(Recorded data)
____
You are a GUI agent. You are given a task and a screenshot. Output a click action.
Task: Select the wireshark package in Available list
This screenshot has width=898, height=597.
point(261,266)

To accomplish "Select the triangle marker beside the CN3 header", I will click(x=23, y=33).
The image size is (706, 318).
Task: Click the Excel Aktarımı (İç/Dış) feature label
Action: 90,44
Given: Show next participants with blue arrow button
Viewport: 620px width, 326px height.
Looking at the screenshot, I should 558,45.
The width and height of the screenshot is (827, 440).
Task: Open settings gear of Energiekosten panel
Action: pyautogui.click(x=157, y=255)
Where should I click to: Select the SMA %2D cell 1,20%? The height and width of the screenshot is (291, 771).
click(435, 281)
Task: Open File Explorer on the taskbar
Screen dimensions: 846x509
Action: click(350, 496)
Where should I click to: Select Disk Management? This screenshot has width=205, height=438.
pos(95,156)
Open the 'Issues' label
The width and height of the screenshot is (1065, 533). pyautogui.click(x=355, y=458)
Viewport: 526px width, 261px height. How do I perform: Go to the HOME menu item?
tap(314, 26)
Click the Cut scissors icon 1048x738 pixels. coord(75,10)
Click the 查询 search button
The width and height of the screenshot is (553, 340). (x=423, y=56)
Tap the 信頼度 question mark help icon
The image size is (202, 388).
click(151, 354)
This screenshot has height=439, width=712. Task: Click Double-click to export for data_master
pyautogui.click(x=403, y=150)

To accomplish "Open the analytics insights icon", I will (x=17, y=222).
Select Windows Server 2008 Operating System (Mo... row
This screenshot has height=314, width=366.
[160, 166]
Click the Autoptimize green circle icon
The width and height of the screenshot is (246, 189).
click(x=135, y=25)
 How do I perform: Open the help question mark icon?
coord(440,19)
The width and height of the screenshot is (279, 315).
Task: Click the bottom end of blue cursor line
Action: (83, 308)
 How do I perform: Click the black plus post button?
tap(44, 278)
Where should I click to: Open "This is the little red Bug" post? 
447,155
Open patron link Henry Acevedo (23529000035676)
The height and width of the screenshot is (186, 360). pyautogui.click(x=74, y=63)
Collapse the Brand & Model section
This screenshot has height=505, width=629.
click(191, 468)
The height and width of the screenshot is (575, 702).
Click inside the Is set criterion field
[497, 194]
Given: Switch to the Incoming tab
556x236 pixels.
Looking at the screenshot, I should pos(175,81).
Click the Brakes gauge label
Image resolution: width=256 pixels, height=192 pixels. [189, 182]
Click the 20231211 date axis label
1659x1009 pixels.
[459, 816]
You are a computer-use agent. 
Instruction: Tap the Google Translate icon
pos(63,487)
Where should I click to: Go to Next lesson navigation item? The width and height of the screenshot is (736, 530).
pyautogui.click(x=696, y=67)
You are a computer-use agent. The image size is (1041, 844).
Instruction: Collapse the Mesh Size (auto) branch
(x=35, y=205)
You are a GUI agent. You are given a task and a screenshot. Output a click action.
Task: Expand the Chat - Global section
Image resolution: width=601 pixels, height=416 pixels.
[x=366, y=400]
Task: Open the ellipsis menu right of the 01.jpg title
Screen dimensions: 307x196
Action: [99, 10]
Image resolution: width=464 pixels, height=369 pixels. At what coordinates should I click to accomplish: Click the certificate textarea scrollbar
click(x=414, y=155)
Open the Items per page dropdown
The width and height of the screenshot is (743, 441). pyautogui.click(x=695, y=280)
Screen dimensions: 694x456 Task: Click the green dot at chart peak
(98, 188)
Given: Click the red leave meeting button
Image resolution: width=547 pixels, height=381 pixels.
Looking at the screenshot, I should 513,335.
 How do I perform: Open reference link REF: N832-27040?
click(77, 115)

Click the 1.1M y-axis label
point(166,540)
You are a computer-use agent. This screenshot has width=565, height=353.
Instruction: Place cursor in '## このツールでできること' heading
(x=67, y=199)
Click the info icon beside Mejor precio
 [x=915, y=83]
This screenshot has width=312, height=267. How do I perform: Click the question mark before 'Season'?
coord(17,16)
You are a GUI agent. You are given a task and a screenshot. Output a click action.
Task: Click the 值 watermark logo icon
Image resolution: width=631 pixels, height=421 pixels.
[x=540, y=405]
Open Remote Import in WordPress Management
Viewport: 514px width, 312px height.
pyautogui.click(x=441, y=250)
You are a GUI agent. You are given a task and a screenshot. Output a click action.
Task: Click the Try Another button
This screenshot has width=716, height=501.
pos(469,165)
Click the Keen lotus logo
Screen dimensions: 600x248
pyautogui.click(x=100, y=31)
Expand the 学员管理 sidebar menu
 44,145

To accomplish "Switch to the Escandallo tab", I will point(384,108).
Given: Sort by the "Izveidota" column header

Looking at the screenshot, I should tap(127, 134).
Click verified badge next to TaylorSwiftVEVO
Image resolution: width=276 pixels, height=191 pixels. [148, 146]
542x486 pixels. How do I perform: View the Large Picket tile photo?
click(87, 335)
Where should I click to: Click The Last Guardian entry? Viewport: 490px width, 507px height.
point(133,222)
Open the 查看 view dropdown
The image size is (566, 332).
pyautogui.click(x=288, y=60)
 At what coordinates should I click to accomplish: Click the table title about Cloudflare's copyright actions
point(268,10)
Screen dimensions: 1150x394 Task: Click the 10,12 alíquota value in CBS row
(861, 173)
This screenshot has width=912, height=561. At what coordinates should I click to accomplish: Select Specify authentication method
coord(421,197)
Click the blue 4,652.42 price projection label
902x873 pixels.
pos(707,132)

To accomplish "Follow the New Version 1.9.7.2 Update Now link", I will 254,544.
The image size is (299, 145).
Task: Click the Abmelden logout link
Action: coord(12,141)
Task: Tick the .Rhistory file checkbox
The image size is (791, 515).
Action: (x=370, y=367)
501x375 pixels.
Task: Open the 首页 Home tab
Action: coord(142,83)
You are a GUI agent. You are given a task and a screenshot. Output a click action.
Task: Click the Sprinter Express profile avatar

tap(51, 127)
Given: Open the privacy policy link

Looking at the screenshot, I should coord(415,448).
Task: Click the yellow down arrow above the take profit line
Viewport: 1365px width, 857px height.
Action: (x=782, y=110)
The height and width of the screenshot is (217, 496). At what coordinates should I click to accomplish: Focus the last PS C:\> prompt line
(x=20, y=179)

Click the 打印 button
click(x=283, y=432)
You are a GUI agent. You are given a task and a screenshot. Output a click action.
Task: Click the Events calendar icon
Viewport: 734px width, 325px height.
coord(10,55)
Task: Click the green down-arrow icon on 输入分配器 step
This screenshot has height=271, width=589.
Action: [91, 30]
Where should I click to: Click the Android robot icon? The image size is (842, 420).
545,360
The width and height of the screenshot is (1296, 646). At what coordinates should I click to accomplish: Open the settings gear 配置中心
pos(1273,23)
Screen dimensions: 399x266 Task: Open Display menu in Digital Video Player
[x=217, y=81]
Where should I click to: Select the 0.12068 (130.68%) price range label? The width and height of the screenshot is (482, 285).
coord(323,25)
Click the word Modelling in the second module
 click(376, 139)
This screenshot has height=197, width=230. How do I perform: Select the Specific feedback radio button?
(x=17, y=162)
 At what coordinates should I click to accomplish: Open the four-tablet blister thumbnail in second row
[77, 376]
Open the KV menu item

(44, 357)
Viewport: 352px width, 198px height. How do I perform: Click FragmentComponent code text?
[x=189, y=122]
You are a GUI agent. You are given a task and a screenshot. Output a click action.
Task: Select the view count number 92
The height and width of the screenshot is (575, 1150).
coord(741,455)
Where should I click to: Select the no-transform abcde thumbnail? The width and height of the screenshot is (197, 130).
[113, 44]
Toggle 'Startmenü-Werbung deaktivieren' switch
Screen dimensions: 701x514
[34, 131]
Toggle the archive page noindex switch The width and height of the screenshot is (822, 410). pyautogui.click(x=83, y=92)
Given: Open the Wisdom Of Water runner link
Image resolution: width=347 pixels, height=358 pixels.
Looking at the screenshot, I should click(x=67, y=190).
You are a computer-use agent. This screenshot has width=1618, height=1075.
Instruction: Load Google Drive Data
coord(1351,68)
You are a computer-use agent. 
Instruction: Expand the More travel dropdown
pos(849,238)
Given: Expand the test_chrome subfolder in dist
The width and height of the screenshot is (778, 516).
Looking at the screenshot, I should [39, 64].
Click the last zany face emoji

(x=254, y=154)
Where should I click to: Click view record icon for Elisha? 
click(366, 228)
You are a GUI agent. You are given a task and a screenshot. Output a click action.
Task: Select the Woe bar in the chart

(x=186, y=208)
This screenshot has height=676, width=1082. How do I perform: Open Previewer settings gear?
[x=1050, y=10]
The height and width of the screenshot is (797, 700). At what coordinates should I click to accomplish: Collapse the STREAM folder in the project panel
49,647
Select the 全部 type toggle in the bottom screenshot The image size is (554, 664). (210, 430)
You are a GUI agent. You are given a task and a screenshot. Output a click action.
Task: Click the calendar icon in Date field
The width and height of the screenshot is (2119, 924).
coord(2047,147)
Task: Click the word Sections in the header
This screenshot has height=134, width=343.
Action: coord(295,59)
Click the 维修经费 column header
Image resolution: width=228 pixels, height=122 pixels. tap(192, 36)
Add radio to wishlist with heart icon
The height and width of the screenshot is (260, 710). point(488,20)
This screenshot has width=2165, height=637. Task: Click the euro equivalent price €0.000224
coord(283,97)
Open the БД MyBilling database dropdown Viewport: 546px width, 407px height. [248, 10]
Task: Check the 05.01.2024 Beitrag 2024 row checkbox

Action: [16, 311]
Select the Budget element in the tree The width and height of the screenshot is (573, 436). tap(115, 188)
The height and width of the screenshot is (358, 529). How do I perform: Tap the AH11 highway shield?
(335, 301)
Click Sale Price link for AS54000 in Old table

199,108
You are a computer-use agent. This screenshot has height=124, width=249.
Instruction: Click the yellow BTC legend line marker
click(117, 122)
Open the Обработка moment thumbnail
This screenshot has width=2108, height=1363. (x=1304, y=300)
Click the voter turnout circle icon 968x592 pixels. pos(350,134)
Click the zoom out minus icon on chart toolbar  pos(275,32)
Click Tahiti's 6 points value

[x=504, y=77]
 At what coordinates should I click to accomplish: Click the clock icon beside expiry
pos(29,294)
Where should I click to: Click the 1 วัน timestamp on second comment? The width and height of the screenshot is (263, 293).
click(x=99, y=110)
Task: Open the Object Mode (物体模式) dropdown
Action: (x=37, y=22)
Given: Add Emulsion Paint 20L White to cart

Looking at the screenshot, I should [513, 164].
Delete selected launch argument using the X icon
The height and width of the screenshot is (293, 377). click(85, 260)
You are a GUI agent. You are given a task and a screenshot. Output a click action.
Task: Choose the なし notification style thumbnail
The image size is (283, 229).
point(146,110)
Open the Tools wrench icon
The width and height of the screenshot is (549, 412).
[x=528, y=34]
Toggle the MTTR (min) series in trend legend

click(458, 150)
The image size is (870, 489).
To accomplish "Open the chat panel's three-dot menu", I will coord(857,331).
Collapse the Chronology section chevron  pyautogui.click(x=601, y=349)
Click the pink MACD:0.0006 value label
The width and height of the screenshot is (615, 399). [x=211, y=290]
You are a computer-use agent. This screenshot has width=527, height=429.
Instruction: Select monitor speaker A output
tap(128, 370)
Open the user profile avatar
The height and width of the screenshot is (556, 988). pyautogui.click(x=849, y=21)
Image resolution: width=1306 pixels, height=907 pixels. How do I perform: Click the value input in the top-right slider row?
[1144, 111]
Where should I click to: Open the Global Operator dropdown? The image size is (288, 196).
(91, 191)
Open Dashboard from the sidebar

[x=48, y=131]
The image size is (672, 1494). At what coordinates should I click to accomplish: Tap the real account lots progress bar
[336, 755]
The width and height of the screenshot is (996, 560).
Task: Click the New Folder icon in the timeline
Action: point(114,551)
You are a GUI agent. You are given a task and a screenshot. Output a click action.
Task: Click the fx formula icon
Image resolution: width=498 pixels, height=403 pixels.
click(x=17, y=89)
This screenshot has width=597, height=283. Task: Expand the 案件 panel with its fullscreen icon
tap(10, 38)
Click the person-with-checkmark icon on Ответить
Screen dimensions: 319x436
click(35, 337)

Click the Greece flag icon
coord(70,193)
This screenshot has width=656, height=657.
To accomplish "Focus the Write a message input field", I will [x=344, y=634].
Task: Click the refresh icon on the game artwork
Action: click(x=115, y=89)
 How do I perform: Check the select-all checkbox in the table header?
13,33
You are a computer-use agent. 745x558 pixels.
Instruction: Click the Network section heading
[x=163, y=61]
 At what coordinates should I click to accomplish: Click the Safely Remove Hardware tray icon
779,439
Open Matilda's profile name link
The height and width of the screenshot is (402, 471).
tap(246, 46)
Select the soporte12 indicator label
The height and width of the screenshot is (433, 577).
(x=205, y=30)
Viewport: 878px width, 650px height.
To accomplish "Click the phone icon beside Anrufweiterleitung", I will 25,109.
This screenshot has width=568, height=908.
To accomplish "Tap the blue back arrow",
____
- What is expected -
Looking at the records above, work out how many lines include the word "computer", then give that number by itself.

- The answer -
8